1443 Ruppina

Discovery
- Discovered by: K. Reinmuth
- Discovery site: Heidelberg Obs.
- Discovery date: 29 December 1937

Designations
- Named after: Ruppin (German city)
- Alternative designations: 1937 YG · 1931 TX_{3}
- Minor planet category: main-belt · (outer)

Orbital characteristics
- Epoch 4 September 2017 (JD 2458000.5)
- Uncertainty parameter 0
- Observation arc: 85.20 yr (31,121 days)
- Aphelion: 3.1266 AU
- Perihelion: 2.7496 AU
- Semi-major axis: 2.9381 AU
- Eccentricity: 0.0642
- Orbital period (sidereal): 5.04 yr (1,840 days)
- Mean anomaly: 61.181°
- Mean motion: 0° 11^{m} 44.52^{s} / day
- Inclination: 1.9299°
- Longitude of ascending node: 174.89°
- Argument of perihelion: 163.11°

Physical characteristics
- Dimensions: 16.467±0.127 km 16.67±0.75 km 16.713±0.173 km 18±3 km 32.18 km (derived)
- Synodic rotation period: 5.880±0.001 h 5.890±0.040 h 5.9046±0.0347 h
- Geometric albedo: 0.057 (assumed) 0.176±0.017 0.20±0.07 0.2128±0.0392 0.218±0.035
- Spectral type: C
- Absolute magnitude (H): 10.924±0.001 (R) · 10.970±0.120 (R) · 11.0 · 11.19±0.03 · 11.19 · 11.40

= 1443 Ruppina =

Main-belt asteroid

1443 Ruppina, provisional designation , is an asteroid from the outer region of the asteroid belt, approximately 17 kilometers in diameter. It was discovered on 29 December 1937, by German astronomer Karl Reinmuth at Heidelberg Observatory in southwest Germany.
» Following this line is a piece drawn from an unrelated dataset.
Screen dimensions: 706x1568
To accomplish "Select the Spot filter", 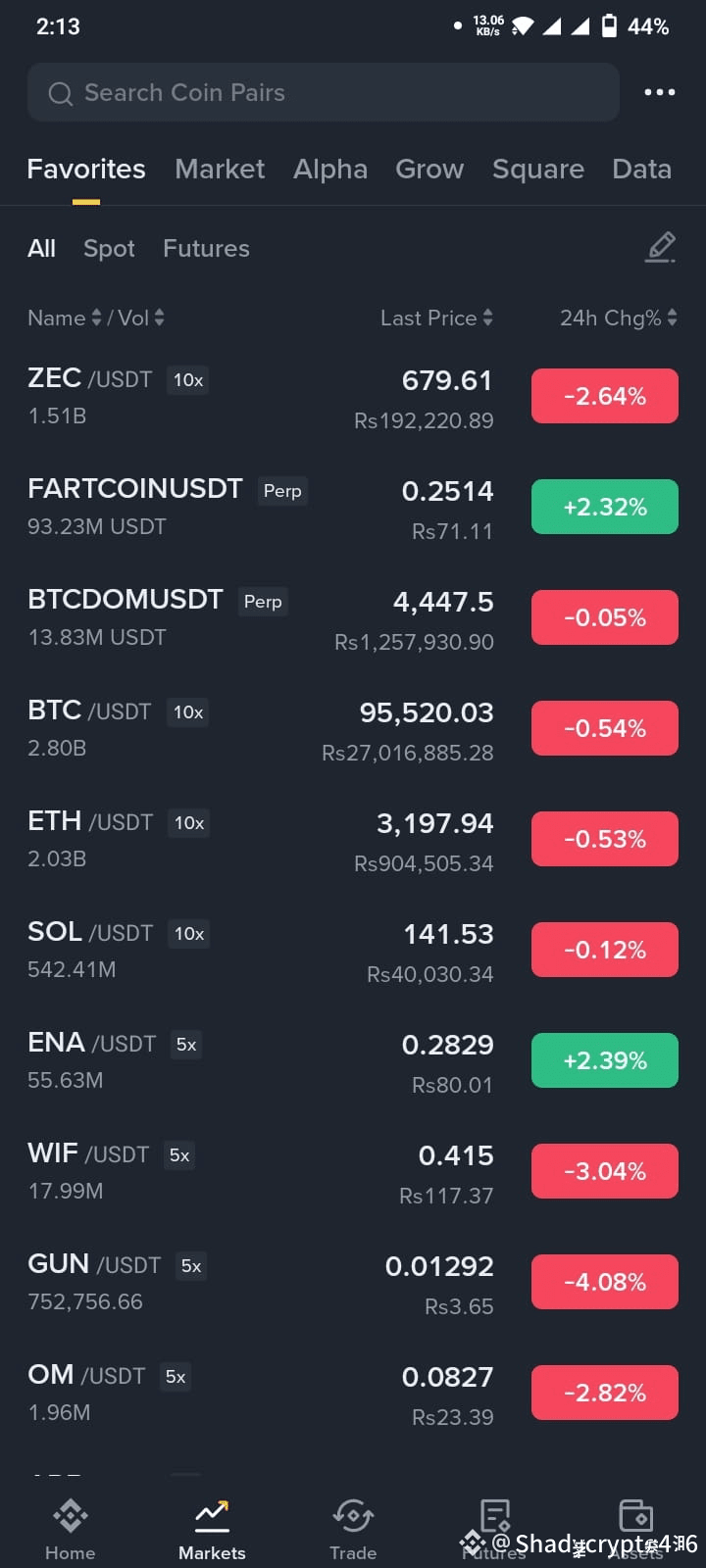I will pos(109,249).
It is named for the German city Ruppin.

== Orbit and classification ==

Ruppina asteroid orbits the Sun in the outer main-belt at a distance of 2.7–3.1 AU once every 5.04 years (1,840 days). Its orbit has an eccentricity of 0.06 and an inclination of 2° with respect to the ecliptic. In 1931, Ruppina was first identified as at Lowell Observatory, extending the body's observation arc by 6 years prior to its official discovery at Heidelberg.

== Physical characteristics ==

=== Rotation period ===

In November 2007, the first rotational lightcurve of Ruppina was obtained at Whitin Observatory in Massachusetts, United States. Lightcurve analysis gave a well-defined rotation period of 5.880 hours with a brightness variation of 0.35 magnitude (U=3). During the 2014-apparition of Ruppina, an identical period was obtained again at Whitin Observatory (U=3), while photometric observations in the R-band at the Palomar Transient Factory in California, gave a period of 5.890 and 5.9046 hours with an amplitude of 0.27 and 0.28, respectively (U=2/2).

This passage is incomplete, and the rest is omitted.